Les médias accréditent la thèse du réchauffement climatique mais, en même temps, jamais une occasion n’est manquée d’attaquer le nucléaire. Le slogan inconséquent qu’il ne faut pas traiter la peste (climatique) par le choléra (nucléaire), est souvent repris.
Raisonner ainsi conduit à évincer l’outil nucléaire, particulièrement performant en la matière, et dont nous avons besoin.
L’efficacité de la lutte contre le réchauffement climatique ne se mesure pas à l’accroissement de la proportion d’énergies renouvelables intermittentes dans le "bouquet" énergétique. Elle se mesure à la diminution de la production des gaz à effet de serre à laquelle contribuent grandement le nucléaire. Ce dernier produit 75% de notre électricité décarbonée à plus de 90% (les barrages y contribuent pour 12% et toutes les autres énergies renouvelables pour 7% environ).

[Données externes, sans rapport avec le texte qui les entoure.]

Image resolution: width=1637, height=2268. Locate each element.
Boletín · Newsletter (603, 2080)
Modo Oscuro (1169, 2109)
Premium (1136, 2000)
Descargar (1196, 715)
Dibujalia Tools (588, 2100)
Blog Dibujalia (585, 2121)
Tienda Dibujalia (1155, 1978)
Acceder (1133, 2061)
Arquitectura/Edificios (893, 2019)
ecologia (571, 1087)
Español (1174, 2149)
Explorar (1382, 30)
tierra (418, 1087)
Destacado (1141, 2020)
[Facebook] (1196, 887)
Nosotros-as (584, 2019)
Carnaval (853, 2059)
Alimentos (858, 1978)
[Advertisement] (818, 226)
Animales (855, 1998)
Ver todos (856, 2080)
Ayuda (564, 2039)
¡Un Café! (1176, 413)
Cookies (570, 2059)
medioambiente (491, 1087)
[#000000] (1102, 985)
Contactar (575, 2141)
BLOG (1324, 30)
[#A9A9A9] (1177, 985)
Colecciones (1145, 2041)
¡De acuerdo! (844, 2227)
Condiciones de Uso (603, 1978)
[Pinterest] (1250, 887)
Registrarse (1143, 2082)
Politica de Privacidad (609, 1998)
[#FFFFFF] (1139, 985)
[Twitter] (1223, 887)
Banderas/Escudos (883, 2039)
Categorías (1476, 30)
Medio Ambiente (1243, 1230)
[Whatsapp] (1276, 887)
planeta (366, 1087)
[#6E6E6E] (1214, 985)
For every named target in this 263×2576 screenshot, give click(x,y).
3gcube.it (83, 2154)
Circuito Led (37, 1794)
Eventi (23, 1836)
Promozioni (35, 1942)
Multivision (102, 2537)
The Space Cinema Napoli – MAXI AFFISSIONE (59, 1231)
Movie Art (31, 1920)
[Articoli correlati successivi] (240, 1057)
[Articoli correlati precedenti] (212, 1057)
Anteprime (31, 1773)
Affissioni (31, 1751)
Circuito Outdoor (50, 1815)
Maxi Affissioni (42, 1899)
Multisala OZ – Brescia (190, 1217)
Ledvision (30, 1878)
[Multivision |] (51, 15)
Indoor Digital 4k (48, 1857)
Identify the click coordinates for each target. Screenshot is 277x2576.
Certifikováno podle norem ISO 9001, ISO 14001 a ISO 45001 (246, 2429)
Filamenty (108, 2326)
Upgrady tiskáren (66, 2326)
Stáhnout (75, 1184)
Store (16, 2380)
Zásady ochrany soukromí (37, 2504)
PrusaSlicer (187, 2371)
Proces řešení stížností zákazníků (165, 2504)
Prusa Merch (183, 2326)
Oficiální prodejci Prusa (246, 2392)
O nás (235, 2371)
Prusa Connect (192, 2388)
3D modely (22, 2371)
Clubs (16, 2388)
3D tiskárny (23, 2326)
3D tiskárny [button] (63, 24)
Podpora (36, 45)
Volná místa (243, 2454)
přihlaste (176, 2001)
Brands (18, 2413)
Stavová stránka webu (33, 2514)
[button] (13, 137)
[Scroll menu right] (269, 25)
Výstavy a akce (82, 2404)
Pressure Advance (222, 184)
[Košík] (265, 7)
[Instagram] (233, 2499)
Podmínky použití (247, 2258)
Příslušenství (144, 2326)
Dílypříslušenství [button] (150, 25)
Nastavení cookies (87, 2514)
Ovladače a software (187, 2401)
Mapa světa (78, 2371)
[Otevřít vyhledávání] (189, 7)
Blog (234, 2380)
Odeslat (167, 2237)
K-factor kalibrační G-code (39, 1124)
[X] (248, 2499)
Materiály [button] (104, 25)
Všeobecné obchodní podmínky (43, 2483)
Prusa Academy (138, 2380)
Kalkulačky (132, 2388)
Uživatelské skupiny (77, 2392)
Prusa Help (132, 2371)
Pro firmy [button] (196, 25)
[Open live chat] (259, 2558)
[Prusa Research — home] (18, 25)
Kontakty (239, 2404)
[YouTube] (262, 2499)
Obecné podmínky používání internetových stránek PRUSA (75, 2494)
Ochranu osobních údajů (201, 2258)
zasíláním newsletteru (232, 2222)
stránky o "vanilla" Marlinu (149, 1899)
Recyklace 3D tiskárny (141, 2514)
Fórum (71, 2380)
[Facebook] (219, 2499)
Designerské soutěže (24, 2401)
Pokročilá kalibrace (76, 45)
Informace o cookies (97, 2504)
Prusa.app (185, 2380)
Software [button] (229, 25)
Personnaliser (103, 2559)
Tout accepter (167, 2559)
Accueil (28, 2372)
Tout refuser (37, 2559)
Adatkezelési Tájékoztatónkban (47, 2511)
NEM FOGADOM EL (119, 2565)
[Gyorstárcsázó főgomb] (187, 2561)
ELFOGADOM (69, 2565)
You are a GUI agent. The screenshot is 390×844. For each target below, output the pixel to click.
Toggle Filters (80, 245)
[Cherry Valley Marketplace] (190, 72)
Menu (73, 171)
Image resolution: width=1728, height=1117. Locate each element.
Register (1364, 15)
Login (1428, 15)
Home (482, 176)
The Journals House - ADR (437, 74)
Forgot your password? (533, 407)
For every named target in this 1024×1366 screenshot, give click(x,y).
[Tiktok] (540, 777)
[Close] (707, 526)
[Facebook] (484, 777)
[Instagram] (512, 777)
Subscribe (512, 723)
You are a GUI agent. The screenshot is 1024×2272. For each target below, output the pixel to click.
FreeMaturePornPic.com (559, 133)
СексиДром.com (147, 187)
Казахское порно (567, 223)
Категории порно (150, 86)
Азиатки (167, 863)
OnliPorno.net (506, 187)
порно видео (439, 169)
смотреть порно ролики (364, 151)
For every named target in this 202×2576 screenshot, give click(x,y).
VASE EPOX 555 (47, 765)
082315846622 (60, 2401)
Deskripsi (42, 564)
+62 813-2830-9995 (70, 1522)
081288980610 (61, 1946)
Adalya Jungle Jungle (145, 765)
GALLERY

Certains contestataires vont saisir la superbe opportunité que représente Bure pour y fonder une nouvelle ZAD (zone à défendre). Ils espèrent même un bienveillant soutien de l’opinion, au-delà de celui apporté aux pourfendeurs de Sivens et de Notre-dame-des Landes.
En effet, ces vigies autoproclamées présentent l’opposition au stockage comme un enjeu humanitaire international engageant le long terme, ce qui manquait à leurs précédentes actions.
Mais l'opinion peut aussi considérer que c'est un mauvais combat d'arrière garde mené par des activistes à des fins idéologiques et politiques.